Yo sabía que Elsa podía desfasar y le gustaba el coqueteo pero aquello empezaba a parecerme excesivo.

-¡Oh, está creciendo! –prorrumpió. Elsa había agarrado el cuerpo del pene de su tío y el glande brotaba hinchado entre su índice y pulgar, que lo abrazaban por su base. Desde donde estaba él, además, debía ver la vulva de Elsa sobresalir entre sus piernas dobladas, abierta como una flor-. Ven, cógelo –me decía-, ¡está cada vez más grande!

Efectivamente, la verga de Guille lucía ya en todo su esplendor en la mano pequeñita de su sobrina, que seguía estirando el prepucio hacia abajo. Pero yo ya tenía suficiente. Me bajé los tirantes del vestido, que cayó dócil al suelo, y me dirigí hacia la orilla. Me giré y vi cómo Guille me miraba el culo. Elsa ya no sujetaba su pene pero observaba intrigada cómo esa especie de animalillo con vida propia estaba empezando a cabecear, suplicando el alivio. “¡Laia!” oí pero hice caso omiso. Me metí en el agua que, era cierto, no estaba muy fría y me adentré en el mar. Al cabo de unos minutos ya me había adaptado a la temperatura y bracear con parsimonia sin un hilo de ropa en aquellas aguas negras, tranquilas, era realmente deleitoso.

Cuando, después de un buen rato, nadé hacia la orilla vi que Elsa me estaba esperando con una toalla en las manos. Ella también llevaba una enrollada al cuerpo. Al salir me envolvió y me frotó como yo le había hecho antes.

-¿Y estas toallas? –interrogué.

-Son de Guille, las llevaba en una maleta.

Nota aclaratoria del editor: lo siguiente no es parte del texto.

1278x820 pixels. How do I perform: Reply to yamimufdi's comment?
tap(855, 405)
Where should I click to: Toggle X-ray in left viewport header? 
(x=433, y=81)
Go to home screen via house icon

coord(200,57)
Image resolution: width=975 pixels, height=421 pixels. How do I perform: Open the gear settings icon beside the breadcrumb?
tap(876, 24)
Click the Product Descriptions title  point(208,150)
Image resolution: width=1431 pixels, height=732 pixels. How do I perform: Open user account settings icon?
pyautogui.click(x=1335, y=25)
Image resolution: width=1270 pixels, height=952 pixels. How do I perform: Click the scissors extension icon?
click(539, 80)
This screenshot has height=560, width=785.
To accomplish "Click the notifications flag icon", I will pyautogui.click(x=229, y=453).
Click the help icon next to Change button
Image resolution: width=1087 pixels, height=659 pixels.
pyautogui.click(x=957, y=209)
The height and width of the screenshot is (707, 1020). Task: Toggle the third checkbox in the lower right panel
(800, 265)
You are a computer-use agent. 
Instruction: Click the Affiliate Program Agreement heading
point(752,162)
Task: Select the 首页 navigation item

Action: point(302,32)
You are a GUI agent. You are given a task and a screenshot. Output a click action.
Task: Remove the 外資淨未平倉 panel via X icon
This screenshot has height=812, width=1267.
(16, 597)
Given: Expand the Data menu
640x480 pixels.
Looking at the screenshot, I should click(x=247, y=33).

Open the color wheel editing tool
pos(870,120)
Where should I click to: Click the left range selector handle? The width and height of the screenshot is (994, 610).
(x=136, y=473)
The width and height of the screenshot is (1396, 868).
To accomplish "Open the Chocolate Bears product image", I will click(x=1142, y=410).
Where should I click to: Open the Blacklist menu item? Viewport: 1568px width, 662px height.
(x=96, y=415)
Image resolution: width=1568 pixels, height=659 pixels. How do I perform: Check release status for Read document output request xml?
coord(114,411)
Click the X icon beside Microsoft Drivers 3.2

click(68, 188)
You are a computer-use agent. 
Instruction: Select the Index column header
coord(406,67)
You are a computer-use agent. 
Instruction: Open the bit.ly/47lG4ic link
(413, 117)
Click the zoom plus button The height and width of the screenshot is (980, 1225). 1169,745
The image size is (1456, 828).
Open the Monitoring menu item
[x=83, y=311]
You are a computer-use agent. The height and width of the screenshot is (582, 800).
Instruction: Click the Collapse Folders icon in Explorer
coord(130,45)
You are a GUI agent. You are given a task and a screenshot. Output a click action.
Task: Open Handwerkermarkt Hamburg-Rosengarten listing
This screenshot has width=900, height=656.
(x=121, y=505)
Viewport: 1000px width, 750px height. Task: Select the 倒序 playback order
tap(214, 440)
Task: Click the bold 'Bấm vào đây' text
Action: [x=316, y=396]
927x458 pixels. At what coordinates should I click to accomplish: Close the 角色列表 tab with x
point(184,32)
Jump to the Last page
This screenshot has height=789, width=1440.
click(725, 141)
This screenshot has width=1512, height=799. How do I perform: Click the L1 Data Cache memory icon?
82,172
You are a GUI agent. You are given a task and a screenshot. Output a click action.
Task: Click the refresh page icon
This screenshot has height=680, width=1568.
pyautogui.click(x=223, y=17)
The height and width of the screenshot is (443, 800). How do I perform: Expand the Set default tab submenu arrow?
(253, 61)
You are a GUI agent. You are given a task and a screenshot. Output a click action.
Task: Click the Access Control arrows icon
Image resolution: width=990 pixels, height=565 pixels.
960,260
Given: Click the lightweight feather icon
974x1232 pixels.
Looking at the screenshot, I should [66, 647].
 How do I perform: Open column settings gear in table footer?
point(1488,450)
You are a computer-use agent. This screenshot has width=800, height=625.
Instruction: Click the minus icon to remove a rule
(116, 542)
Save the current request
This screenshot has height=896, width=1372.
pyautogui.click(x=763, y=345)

Me sequé bien y me puse el vestido. Elsa me cogió de la mano, me dio un piquito y me dijo que fuéramos al coche.

-¿Le has hecho una paja? –no pude evitar preguntarle.

-¡Nooo, si es mi tío! –contestó indignada.

Al llegar, Elsa recogió el tanga y el top, que había dejado en el capó, sobre el motor encendido, para que se secaran. Pero seguían muy mojados, por lo que se puso el tejano directamente y se dejó la toalla enrollada como si fuera una blusa palabra de honor. Nos calzamos y nos metimos en el auto. Guille estaba durmiendo sentado al volante. Elsa le dio un beso en la mejilla para despertarlo y él abrió los ojos. Respiró hondo, giró la llave de contacto y quitó el freno de mano.

-¿Llegaremos enteras? –preguntó Elsa.

-Ya estoy bien –aseguró Guille, arrancando. Y volvimos a la casa.